RIO DE JANEIRO — FHC anunciou o fim da Era Vargas. Em 1945, decretaram o fim de Vargas quando ele partiu para o exílio em São Borja. Nove anos depois, entre 4h e 8h30 da manhã de 24 de agosto de 1954, novamente festejaram o seu fim. Um radialista que entrara no Catete chegou a ver Getúlio de bombachas, arrumando as malas para novo exílio.
Mas o que o Brasil viu foi o mesmo Vargas, num pijama listrado, com uma única diferença dos outros pijamas: um furo de bala à altura do peito. Dez anos mais tarde, em 1964, foi novamente proclamado o fim de sua era. Durante os 21 anos seguintes era proibido mencionar seu nome.
Cid impenitente, mesmo depois de morto continuou aborrecendo as elites que sonham em ter o Brasil no Primeiro Mundo à custa de um povo que vive e sofre o último dos mundos.
Não vem ao caso o nome ou a pessoa de Vargas. Importa é que ele encarnou, como nenhum outro vulto de nossa história, a preocupação social que será o referencial definitivo para o século que acaba.

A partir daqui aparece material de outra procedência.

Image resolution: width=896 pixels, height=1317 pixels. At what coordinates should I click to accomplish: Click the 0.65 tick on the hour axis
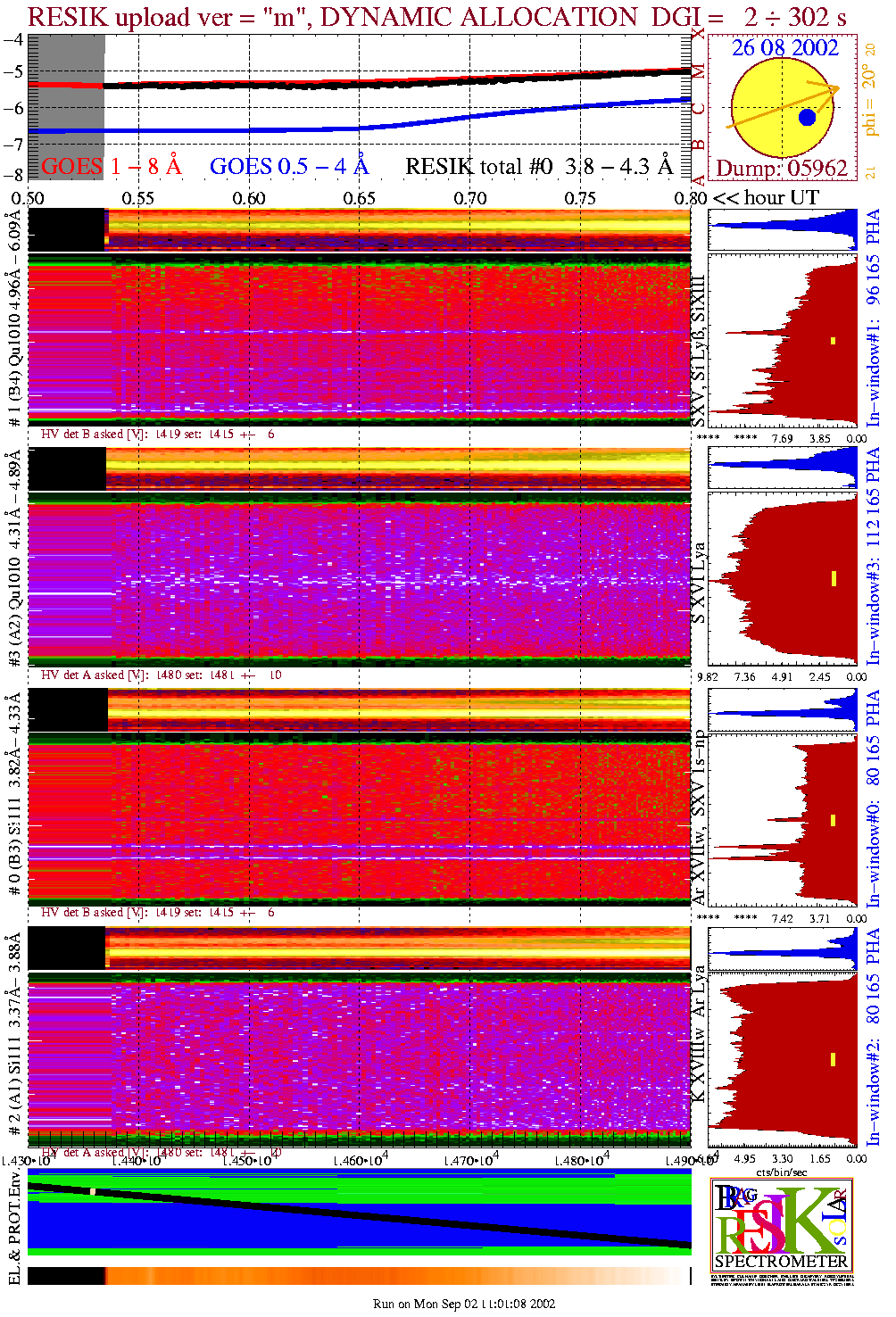pyautogui.click(x=359, y=198)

Certo que algumas experiências, e muitos dos métodos adotados, naufragaram na demagogia e na violência. Mas a quimera que produziu os códigos morais da humanidade, nela se incluindo o cristianismo, a Reforma e o socialismo, o sonho impossível de todos os homens da Mancha que lutaram contra moinhos de vento, a utopia pela qual tantos morreram em todas as partes do mundo e em todos os tempos da história, essa quimera, esse sonho, essa utopia não acabarão.
Como não acabaram quando Vargas foi deposto duas vezes, nem quando a bala atravessou o seu peito.
Vargas foi temerário ao escolher uma estrada solitária. Nem à esquerda nem à direita. Tentou o mais difícil: a revolução pelo centro. O erro lhe custou caro.
Independente de Vargas, que errou e morreu, a idéia continua. A idéia e a luta, embora sob disfarces às vezes repugnantes, como o corporativismo, e, em alguns casos, o nacionalismo. A arena aguarda novos gladiadores. Mais cedo ou mais tarde eles brotarão da terra e do sonho: o duelo não terminou.